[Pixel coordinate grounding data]
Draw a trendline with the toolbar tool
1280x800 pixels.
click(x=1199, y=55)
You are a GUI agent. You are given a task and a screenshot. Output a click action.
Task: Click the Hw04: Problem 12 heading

--- What to work on ---
Nothing but the lines from the one containing "1280x800 pixels." to the end of the records above should appear, each copied exactly.

--- Result for this exercise ---
1280x800 pixels.
click(x=1199, y=55)
You are a GUI agent. You are given a task and a screenshot. Output a click action.
Task: Click the Hw04: Problem 12 heading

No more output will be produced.